Что нужно сделать:
**a)** Назовите все конкретные языки, которые упоминаются в тексте о языковом вопросе.
**b)** Пожалуйста, перескажите короче абзац текста о языковом вопросе, начинающийся словами «Смысл труда Кирилла и Мефодия», и сохраните его основные факты.
**c)** Извлеките из текста о языковом вопросе дословный фрагмент, начиная со слов «Во-первых, это грубое» и далее вплоть до слов «другом не воюют.».

Текст страницы:

┌────────

2. В то же время, добиваясь максимума, то есть предоставления русскому языку статуса второго государственного, можно не получить ничего…
3. Компромиссное и вполне достижимое решение может быть связано с принятием нового закона о языках. И хотя такой закон предусматривал бы сохранение статуса государственного языка только за украинским, он должен гарантировать реализацию прав носителей русского языка…
И еще. Нельзя надеяться только на политиков…
РАССУЖДЕНИЯ С ПРИСТРАСТИЕМ
Владимир Казарин (Симферополь, Украина):
Кирилл и Мефодий совершили свой высочайший подвиг, потому что были убеждены в праве каждого народа обратиться к Богу на своем языке. Братья выступили против господствовавшей тогда официальной «трехъязычной доктрины», согласно которой христианство могло проповедовать Божье слово только на священных языках – древнееврейском, древнегреческом и латыни. Если бы не они, языки славян ждала бы совершенно иная историческая судьба.
В «Житии» Кирилла герой отвечает своим хулителям, устроившим над ним судилище в Венеции за то, что он создал славянскую азбуку: «Не идет ли дождь от Бога равно на всех, не сияет ли для всех солнце, не равно ли все мы вдыхаем воздух? Как же вы не стыдитесь лишь три языка признавать, а прочим всем народам и племенам велите быть слепыми и глухими?»…
Смысл труда Кирилла и Мефодия был в том, чтобы сохранить земные языки. Они понимали, что язык каждого народа есть, как сегодня принято выражаться, код национальной культуры. Не со смертью человека умирает культура его народа, а со смертью языка. Например, когда шотландцы сравнительно недавно возродили кельтский язык, они, в известном смысле, вернули из небытия кельтскую культуру. Сегодня подвиг Кирилла и Мефодия обращен, в том числе, и к Украине – с ее безумным, со стороны некоторых политиков, стремлением поддерживать украинский язык в противовес всем остальным.
Во-первых, это грубое поругание самого украинского языка, который, являясь великим представителем славянских языков, конечно же, никоим образом не «поддерживает», фигурально выражаясь, такую «политику». Украинский язык не может быть согласным с тем, чтобы его благополучие строилось не неблагополучии других славянских и неславянских языков. Такое могут придумать только люди, но не языки. Языки друг с другом не воюют.

└────────

Исходные данные:
┌────────

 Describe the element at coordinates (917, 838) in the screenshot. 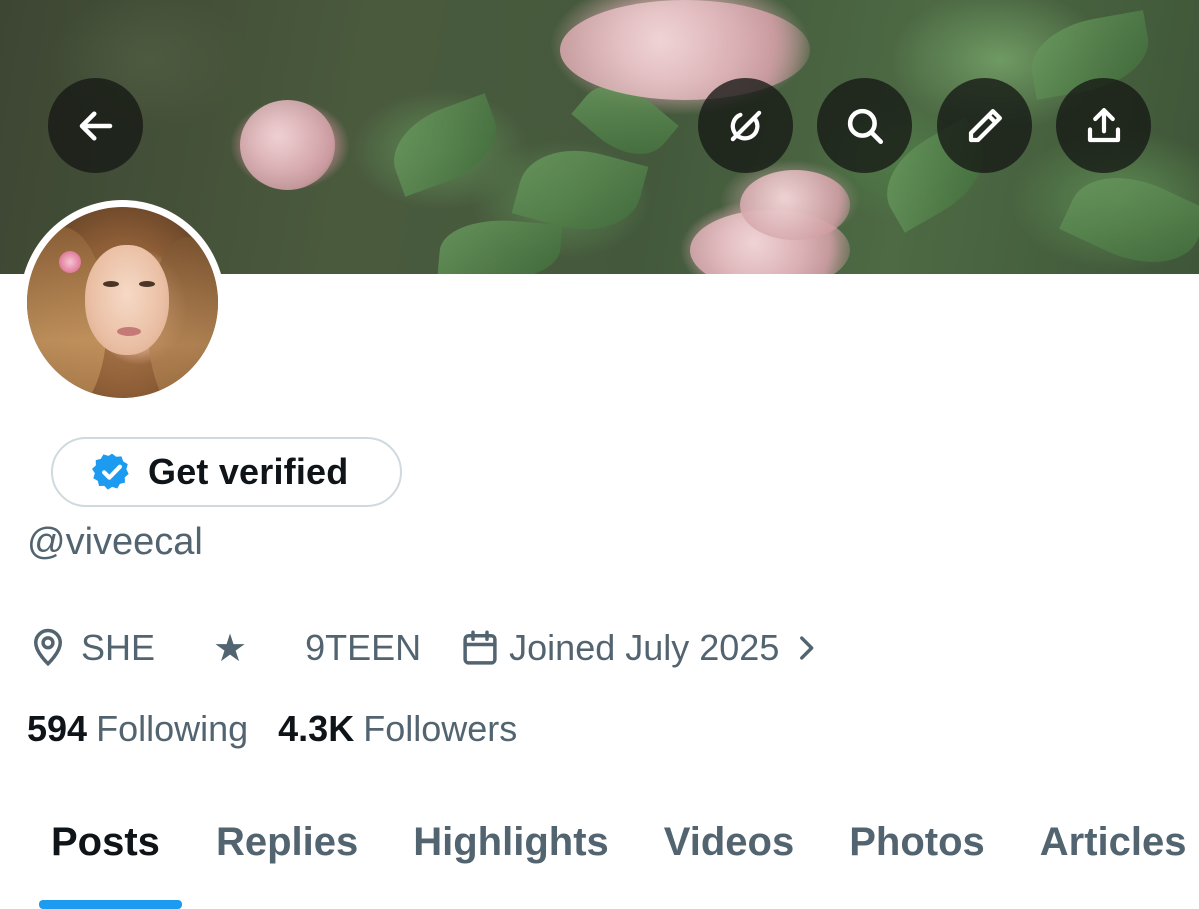

I see `tab-photos: Photos` at that location.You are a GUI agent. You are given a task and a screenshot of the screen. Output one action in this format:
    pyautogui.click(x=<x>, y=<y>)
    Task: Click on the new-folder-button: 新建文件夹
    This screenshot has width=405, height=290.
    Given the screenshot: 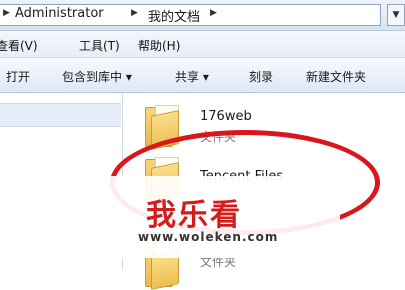 What is the action you would take?
    pyautogui.click(x=336, y=76)
    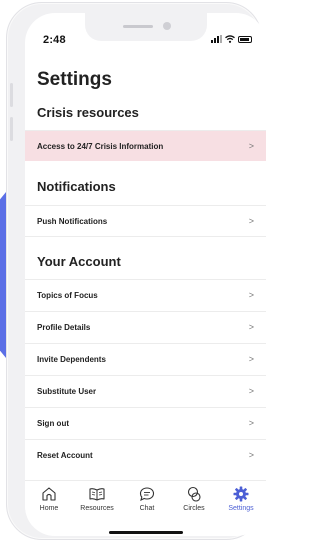 The width and height of the screenshot is (320, 542). Describe the element at coordinates (146, 391) in the screenshot. I see `list-item-substitute-user: Substitute User >` at that location.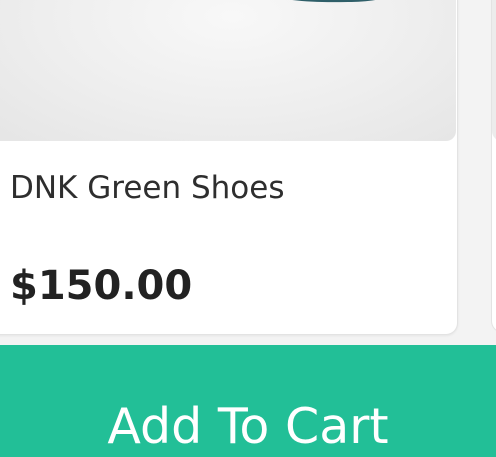  What do you see at coordinates (148, 188) in the screenshot?
I see `product-title: DNK Green Shoes` at bounding box center [148, 188].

└────────

Ответы к упражнению:
**a)** Русский, украинский, древнееврейский, древнегреческий, латынь, кельтский.

**b)** Кирилл и Мефодий трудились ради сохранения земных языков. Они понимали, что язык народа есть код его национальной культуры: культура умирает со смертью языка, а не человека. Так, шотландцы, возродив кельтский язык, в известном смысле вернули из небытия кельтскую культуру. Сегодня подвиг братьев обращен и к Украине, где некоторые политики безумно стремятся поддерживать украинский язык в противовес всем остальным.

**c)**
Во-первых, это грубое поругание самого украинского языка, который, являясь великим представителем славянских языков, конечно же, никоим образом не «поддерживает», фигурально выражаясь, такую «политику». Украинский язык не может быть согласным с тем, чтобы его благополучие строилось не неблагополучии других славянских и неславянских языков. Такое могут придумать только люди, но не языки. Языки друг с другом не воюют.